La définition de l’entreprise libérée par CHRONO Flex

Pour Alexandre Gérard, l’entreprise libérée est avant tout une philosophie, un chemin plutôt qu’un label ou un état issu d’un processus de certification. D’ailleurs, s’il devait y avoir un contrôle, ce serait contraire au principe de liberté.

Sa définition de l’entreprise libérée est la suivante : entreprise dans laquelle la majorité des collaborateurs sont libres et responsables d’entreprendre toute action qu’eux-mêmes — pas la hiérarchie, ni les procédures — jugent comme les meilleures en accord avec la vision de leur entreprise.

7 conseils pour engager cette démarche

  1. Il faut se demander quelles sont les raisons profondes de la motivation à transformer son entreprise. Ce point est important car le retour en arrière serait catastrophique pour les équipes. « Pourquoi voulez-vous engager une démarche d’entreprise libérée ? ».
  2. L’engagement doit être préparé, accompagné puis officialisé avec une cérémonie propre à chaque entreprise : un saut en parachute, par exemple. « Si vous voulez changer votre organisation, demandez-vous ce que vous êtes prêt à changer en vous ».
  3. Rappelez-vous que la réussite de cet engagement dépend de la culture de votre entreprise. « Que d’efforts pour ne pas agir. »
  4. Une seule personne qui se met au service des équipes pour insuffler ce modèle suffit pour enclencher le mouvement.
  5. Il faut remonter régulièrement les irritants : un PC qui est lent ou un poste de travail mal agencé ne sont pas à prendre à la légère. Il est impératif de les traiter dans les 24/48h avec le collectif.
  6. Supprimez les signes et symboles de pouvoir en demandant au collectif de les identifier. « Ce n’est pas que les gens n’aiment pas changer mais ils n’aiment pas qu’on les change ».
  7. Assurez-vous que vos collaborateurs aient la même définition que vous de la vision de l’entreprise. « Seul on va plus vite, ensemble on va plus loin ».

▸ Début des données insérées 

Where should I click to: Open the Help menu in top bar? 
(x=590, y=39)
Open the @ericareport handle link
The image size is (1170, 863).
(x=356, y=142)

Pour illustrer ce dernier point, Alexandre Gérard passe la parole à Olivier Soudieux, conférencier et aventurier qui aime comparer ses expéditions en haute montagne aux organisations dans les entreprises. Lors de son expédition dans l’Himalaya, son groupe partageait la même vision : atteindre un sommet à plus de 7 000 mètres. Cependant, le sens que les membres lui donnaient n’était pas le même pour tous : pour certains, il s’agissait de se dépasser pour atteindre un objectif quand pour d’autres il s’agissait de profiter avant tout du paysage. Lorsqu’une tempête de neige les empêcha de voir à plus de 3 mètres à quelques centaines de mètres du but… le groupe a éclaté.